PROVIDED RECORDS Start Marker

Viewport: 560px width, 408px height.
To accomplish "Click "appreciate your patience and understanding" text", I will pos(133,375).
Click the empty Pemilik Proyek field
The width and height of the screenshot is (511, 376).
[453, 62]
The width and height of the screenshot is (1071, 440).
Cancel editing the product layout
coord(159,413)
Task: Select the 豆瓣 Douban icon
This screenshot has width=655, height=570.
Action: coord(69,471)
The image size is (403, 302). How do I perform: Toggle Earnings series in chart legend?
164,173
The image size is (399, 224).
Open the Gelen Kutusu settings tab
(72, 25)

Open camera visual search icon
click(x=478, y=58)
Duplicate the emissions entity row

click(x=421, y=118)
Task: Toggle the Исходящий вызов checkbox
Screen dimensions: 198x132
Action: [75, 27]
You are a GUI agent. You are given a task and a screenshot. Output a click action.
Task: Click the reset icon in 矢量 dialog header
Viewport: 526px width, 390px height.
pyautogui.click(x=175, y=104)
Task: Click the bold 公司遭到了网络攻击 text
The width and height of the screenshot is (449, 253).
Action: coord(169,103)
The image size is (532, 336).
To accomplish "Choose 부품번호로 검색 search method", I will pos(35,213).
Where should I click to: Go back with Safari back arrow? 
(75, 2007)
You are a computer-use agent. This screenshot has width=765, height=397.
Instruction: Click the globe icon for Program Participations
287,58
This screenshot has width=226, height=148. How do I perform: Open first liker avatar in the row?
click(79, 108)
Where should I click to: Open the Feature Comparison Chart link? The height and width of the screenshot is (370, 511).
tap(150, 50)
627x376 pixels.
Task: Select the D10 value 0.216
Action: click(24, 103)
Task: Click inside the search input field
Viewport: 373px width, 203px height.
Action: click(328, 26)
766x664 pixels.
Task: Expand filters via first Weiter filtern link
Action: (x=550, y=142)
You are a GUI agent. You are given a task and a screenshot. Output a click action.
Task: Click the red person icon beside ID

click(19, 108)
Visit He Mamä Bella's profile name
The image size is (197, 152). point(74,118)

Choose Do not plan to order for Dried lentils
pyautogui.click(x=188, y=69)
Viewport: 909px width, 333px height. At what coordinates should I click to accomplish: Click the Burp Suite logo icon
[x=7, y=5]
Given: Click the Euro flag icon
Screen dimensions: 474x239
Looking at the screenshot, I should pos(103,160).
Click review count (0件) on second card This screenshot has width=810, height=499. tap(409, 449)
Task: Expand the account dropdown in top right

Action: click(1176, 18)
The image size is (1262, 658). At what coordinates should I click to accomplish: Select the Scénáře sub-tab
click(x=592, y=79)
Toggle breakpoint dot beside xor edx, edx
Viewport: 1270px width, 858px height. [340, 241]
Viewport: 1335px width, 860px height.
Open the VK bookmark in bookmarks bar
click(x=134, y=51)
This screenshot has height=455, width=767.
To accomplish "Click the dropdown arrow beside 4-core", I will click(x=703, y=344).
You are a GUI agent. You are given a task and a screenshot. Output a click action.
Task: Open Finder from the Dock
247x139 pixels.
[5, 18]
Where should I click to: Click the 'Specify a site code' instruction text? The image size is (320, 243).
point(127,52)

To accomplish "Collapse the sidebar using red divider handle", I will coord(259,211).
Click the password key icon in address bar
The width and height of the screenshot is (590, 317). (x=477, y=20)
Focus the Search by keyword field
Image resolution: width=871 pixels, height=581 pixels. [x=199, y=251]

PROVIDED RECORDS End Marker

For every entry above, give it back exactly as written.

Viewport: 560px width, 408px height.
To accomplish "Click "appreciate your patience and understanding" text", I will pos(133,375).
Click the empty Pemilik Proyek field
The width and height of the screenshot is (511, 376).
[453, 62]
The width and height of the screenshot is (1071, 440).
Cancel editing the product layout
coord(159,413)
Task: Select the 豆瓣 Douban icon
This screenshot has width=655, height=570.
Action: coord(69,471)
The image size is (403, 302). How do I perform: Toggle Earnings series in chart legend?
164,173
The image size is (399, 224).
Open the Gelen Kutusu settings tab
(72, 25)

Open camera visual search icon
click(x=478, y=58)
Duplicate the emissions entity row

click(x=421, y=118)
Task: Toggle the Исходящий вызов checkbox
Screen dimensions: 198x132
Action: [75, 27]
You are a GUI agent. You are given a task and a screenshot. Output a click action.
Task: Click the reset icon in 矢量 dialog header
Viewport: 526px width, 390px height.
pyautogui.click(x=175, y=104)
Task: Click the bold 公司遭到了网络攻击 text
The width and height of the screenshot is (449, 253).
Action: coord(169,103)
The image size is (532, 336).
To accomplish "Choose 부품번호로 검색 search method", I will pos(35,213).
Where should I click to: Go back with Safari back arrow? 
(75, 2007)
You are a computer-use agent. This screenshot has width=765, height=397.
Instruction: Click the globe icon for Program Participations
287,58
This screenshot has width=226, height=148. How do I perform: Open first liker avatar in the row?
click(79, 108)
Where should I click to: Open the Feature Comparison Chart link? The height and width of the screenshot is (370, 511).
tap(150, 50)
627x376 pixels.
Task: Select the D10 value 0.216
Action: click(24, 103)
Task: Click inside the search input field
Viewport: 373px width, 203px height.
Action: click(328, 26)
766x664 pixels.
Task: Expand filters via first Weiter filtern link
Action: (x=550, y=142)
You are a GUI agent. You are given a task and a screenshot. Output a click action.
Task: Click the red person icon beside ID

click(19, 108)
Visit He Mamä Bella's profile name
The image size is (197, 152). point(74,118)

Choose Do not plan to order for Dried lentils
pyautogui.click(x=188, y=69)
Viewport: 909px width, 333px height. At what coordinates should I click to accomplish: Click the Burp Suite logo icon
[x=7, y=5]
Given: Click the Euro flag icon
Screen dimensions: 474x239
Looking at the screenshot, I should pos(103,160).
Click review count (0件) on second card This screenshot has width=810, height=499. tap(409, 449)
Task: Expand the account dropdown in top right

Action: click(1176, 18)
The image size is (1262, 658). At what coordinates should I click to accomplish: Select the Scénáře sub-tab
click(x=592, y=79)
Toggle breakpoint dot beside xor edx, edx
Viewport: 1270px width, 858px height. [340, 241]
Viewport: 1335px width, 860px height.
Open the VK bookmark in bookmarks bar
click(x=134, y=51)
This screenshot has height=455, width=767.
To accomplish "Click the dropdown arrow beside 4-core", I will click(x=703, y=344).
You are a GUI agent. You are given a task and a screenshot. Output a click action.
Task: Open Finder from the Dock
247x139 pixels.
[5, 18]
Where should I click to: Click the 'Specify a site code' instruction text? The image size is (320, 243).
point(127,52)

To accomplish "Collapse the sidebar using red divider handle", I will coord(259,211).
Click the password key icon in address bar
The width and height of the screenshot is (590, 317). (x=477, y=20)
Focus the Search by keyword field
Image resolution: width=871 pixels, height=581 pixels. [x=199, y=251]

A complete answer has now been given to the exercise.